Captured by American Medical News

Ethical questions need to be answered, including what genetic findings should be reported to patients.

New York geneticist Robert Marion, MD, envisions a future where whole-genome sequencing will be used to help prevent many medical conditions from developing.

Geneticists say this new era of medicine could occur within a decade, thanks to the complicated procedure being tested in a growing number of research settings across the country.

In whole-genome sequencing, geneticists use a patient’s blood sample or other source of genetic material to examine the 20,000 to 25,000 genes that make up an individual’s genome. By comparison, standard genetic testing used widely by health professionals today examines only individual genes, geneticists say. As a result, physicians often must order multiple tests to get needed genetic information.

Whole-genome sequencing will enable specialists to identify variations in a person’s genetic code that increase his or her genetic risk of developing a spectrum of conditions, including Alzheimer’s disease, cancer, diabetes and schizophrenia. The procedure also will reveal the cause of undiagnosed symptoms, an individual’s propensity for becoming dependant on nicotine, and the likely effect of medication on conditions such as asthma and cardiovascular disease.

Some geneticists estimate that within five years, as the procedure becomes more affordable, primary care physicians will begin sifting through patients’ whole-genome sequence results and creating preventive care plans for conditions the individual is at risk of developing. In 10 years, such sequencing could become a routine part of medical care performed on newborn babies and older patients.

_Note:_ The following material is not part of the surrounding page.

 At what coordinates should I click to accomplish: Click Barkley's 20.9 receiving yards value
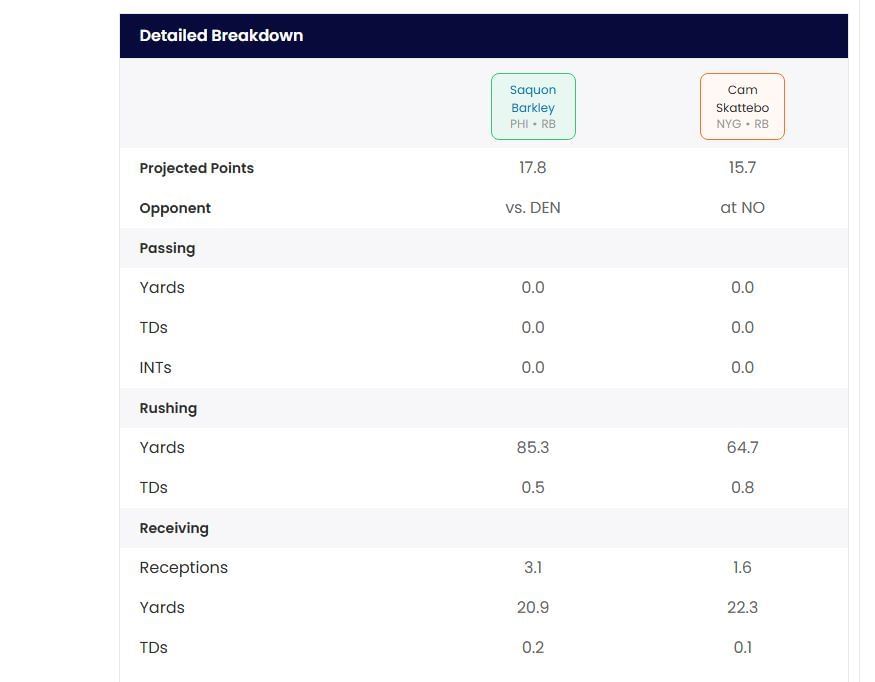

An estimated 20,000 to 25,000 genes make up a person’s genome.
“Medicine will go from a field where we are reactive to one in which we can prevent symptoms and signs from ever occurring. That’s really a game-changer in medicine,” said Dr. Marion, chief of the division of genetics and child development in the Dept. of Pediatrics at the Children’s Hospital at Montefiore and the Albert Einstein College of Medicine in New York.

But these experts admit there are uncertainties and ethical concerns about whole-genome sequencing that need to be resolved before it becomes a standard procedure used by physicians for patients. Among the chief worries is what to do with the large number of variants in genes associated with human disease that can show up in a patient’s sequencing.

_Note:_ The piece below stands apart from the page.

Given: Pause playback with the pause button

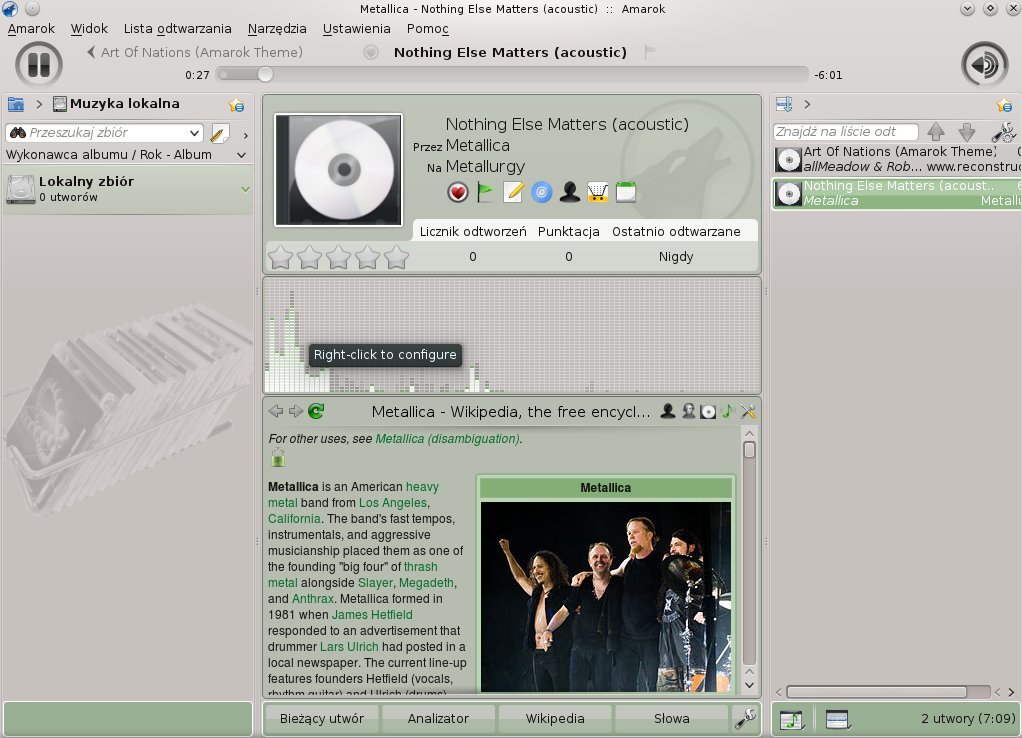Looking at the screenshot, I should pyautogui.click(x=39, y=65).
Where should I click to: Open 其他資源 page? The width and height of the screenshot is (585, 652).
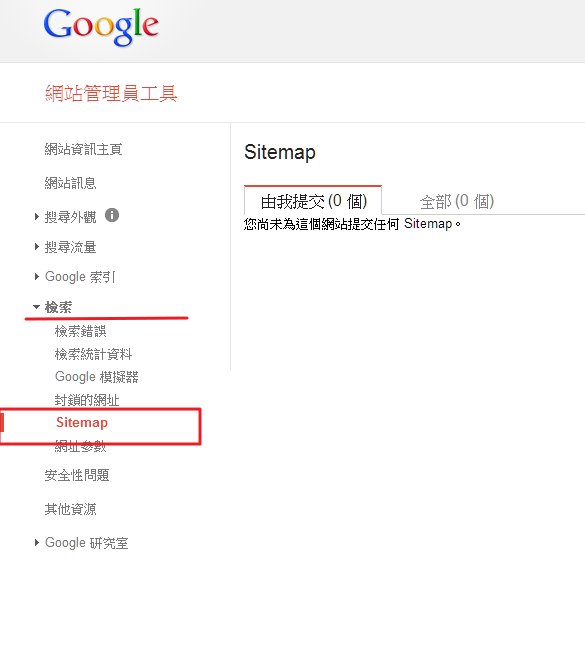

“The genome is so complex and some of our understanding of various mutations is so shaky that it’s hard to tell which information is meaningful and which isn’t,” said Robert C. Green, MD, MPH, associate professor of medicine in the Division of Genetics at Brigham and Women’s Hospital and Harvard Medical School in Boston.

There are no guidelines on which findings from whole-genome sequencing geneticists should report to physicians and which results should be passed on to patients, geneticists say. Also lacking is clear guidance on who should have access to the findings, such as a patient’s employer or relatives who could share some of the same genes.

“The ethics of this has to be worked out, but this is what usually happens in molecular genetics and technology in general,” Dr. Marion said. “This will alter the way we care for people.”